→ **DATA SHOWN**
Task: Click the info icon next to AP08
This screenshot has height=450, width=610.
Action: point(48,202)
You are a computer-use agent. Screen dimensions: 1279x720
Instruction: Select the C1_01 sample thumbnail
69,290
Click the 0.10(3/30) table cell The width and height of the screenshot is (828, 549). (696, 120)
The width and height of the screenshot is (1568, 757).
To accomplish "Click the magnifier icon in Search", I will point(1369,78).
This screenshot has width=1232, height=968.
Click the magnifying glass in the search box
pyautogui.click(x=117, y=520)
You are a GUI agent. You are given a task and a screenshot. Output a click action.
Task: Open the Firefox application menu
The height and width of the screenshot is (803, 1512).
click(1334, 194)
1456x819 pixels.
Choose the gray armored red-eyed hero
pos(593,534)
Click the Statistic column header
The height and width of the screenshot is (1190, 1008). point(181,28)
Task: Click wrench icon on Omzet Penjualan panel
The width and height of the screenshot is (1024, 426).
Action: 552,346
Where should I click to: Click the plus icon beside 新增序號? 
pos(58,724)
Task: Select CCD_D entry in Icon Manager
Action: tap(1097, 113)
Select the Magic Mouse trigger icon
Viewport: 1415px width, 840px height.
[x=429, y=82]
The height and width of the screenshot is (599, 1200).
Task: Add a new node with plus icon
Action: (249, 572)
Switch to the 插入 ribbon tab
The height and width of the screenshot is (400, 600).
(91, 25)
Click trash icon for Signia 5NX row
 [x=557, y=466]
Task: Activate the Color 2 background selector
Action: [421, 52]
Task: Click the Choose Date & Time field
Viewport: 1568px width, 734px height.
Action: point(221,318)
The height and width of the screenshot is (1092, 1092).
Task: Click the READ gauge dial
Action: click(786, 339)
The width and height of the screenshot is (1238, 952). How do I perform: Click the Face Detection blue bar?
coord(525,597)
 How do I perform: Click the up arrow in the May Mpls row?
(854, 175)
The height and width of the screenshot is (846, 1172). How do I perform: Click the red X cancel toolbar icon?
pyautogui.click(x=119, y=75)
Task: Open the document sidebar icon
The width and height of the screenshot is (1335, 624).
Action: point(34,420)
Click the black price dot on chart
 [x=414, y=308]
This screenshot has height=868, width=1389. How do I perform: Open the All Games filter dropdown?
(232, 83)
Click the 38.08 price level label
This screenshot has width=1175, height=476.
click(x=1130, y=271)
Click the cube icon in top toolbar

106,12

→ **BRIEF**
Rewrite all of the lines above, changing "How do I perform" to "How can I do" everywhere and leaving everything else unchanged.

→ **TASK RESPONSE**
Task: Click the info icon next to AP08
This screenshot has height=450, width=610.
Action: point(48,202)
You are a computer-use agent. Screen dimensions: 1279x720
Instruction: Select the C1_01 sample thumbnail
69,290
Click the 0.10(3/30) table cell The width and height of the screenshot is (828, 549). (696, 120)
The width and height of the screenshot is (1568, 757).
To accomplish "Click the magnifier icon in Search", I will point(1369,78).
This screenshot has width=1232, height=968.
Click the magnifying glass in the search box
pyautogui.click(x=117, y=520)
You are a GUI agent. You are given a task and a screenshot. Output a click action.
Task: Open the Firefox application menu
The height and width of the screenshot is (803, 1512).
click(1334, 194)
1456x819 pixels.
Choose the gray armored red-eyed hero
pos(593,534)
Click the Statistic column header
The height and width of the screenshot is (1190, 1008). point(181,28)
Task: Click wrench icon on Omzet Penjualan panel
The width and height of the screenshot is (1024, 426).
Action: 552,346
Where should I click to: Click the plus icon beside 新增序號? 
pos(58,724)
Task: Select CCD_D entry in Icon Manager
Action: tap(1097, 113)
Select the Magic Mouse trigger icon
Viewport: 1415px width, 840px height.
[x=429, y=82]
The height and width of the screenshot is (599, 1200).
Task: Add a new node with plus icon
Action: (249, 572)
Switch to the 插入 ribbon tab
The height and width of the screenshot is (400, 600).
(91, 25)
Click trash icon for Signia 5NX row
 [x=557, y=466]
Task: Activate the Color 2 background selector
Action: [421, 52]
Task: Click the Choose Date & Time field
Viewport: 1568px width, 734px height.
Action: point(221,318)
The height and width of the screenshot is (1092, 1092).
Task: Click the READ gauge dial
Action: click(786, 339)
The width and height of the screenshot is (1238, 952). How can I do: Click the Face Detection blue bar?
coord(525,597)
 How can I do: Click the up arrow in the May Mpls row?
(854, 175)
The height and width of the screenshot is (846, 1172). How can I do: Click the red X cancel toolbar icon?
pyautogui.click(x=119, y=75)
Task: Open the document sidebar icon
The width and height of the screenshot is (1335, 624).
Action: point(34,420)
Click the black price dot on chart
 [x=414, y=308]
This screenshot has height=868, width=1389. How can I do: Open the All Games filter dropdown?
(232, 83)
Click the 38.08 price level label
This screenshot has width=1175, height=476.
click(x=1130, y=271)
Click the cube icon in top toolbar

106,12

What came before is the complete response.